Bapak ... Apakah Masih Sama?

Ah … aku tidak tahu apa yang ingin aku katakan. Surat ini aku tulis dan ingin aki tujukan untuk seorang lelaki kuat. Yang sejak dulu selalu mencintaiku, menyayangi dengan setulus hati dan menjagaku hingga kini.


Dari lelaki itulah aku belajar apa itu kasih sayang. Darinya pula aku tahu betapa berharga sebuah keluarga. Namun, darinya aku juga pernah belajar apa itu ketidakadilan.


Apa kalian tahu siapa yang aku maksud? Ya, benar. Dialah bapak. Orang yang pertama kali menangis saat lengkingan suaraku menggema. Orang yang pertama kali mengenalkan suara merdu sebuah azan di telingaku.


Aku tidak terlalu ingat, kapan pertama kali lengan kekar bapak mendekapku dengan kehangatan. Kapan ciuman pertama bapak untukku, tapi aku ingat sekali waktu itu. Usiaku enam tahun, bapak dan ibu membawaku untuk melihat karnaval peringatan 17 Agustus.


Siang itu begitu terik, fatamorgana berserak di aspal jalan. Peluh bercucuran di kening dan punggung. Penonton berdesakan dalam kerumunan menanti parade yang masih belum terlihat. Aku yang saat itu mengenakan pita putih hadiah dari budeku terlihat cantik. Dua buah kuncir kuda ibu tata untukku dengan baju renda berwarna kuning. 


Tangan kekar bapak tidak pernah lepas dari genggaman. Ibu berada di sampingnya tersenyum ceria.
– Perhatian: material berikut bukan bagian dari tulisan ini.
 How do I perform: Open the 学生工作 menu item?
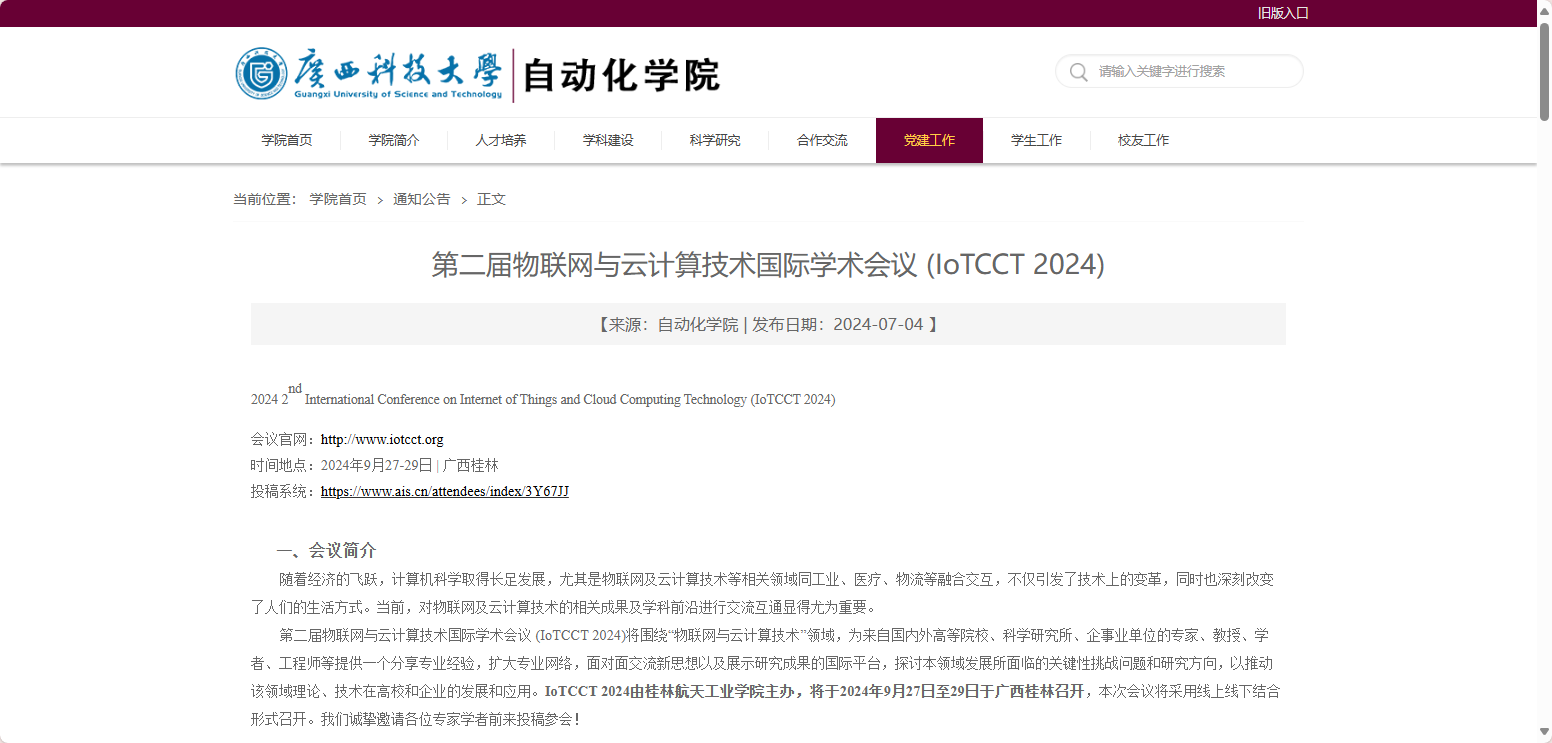1036,140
Suara dentuman alat musik drumband menggema di kejauhan. Semua khalayak semakin antusias, tubuh kecilku terperangkap dalam kerumunan lautan manusia. Parade yang berlangsung tidak dapat terlihat olehku. Dengan sigap tangan bapak meraih dan mengangkatku ke punggungnya. Hingga akhirnya bisa leluasa melihat pertunjukan yang sedang berlangsung.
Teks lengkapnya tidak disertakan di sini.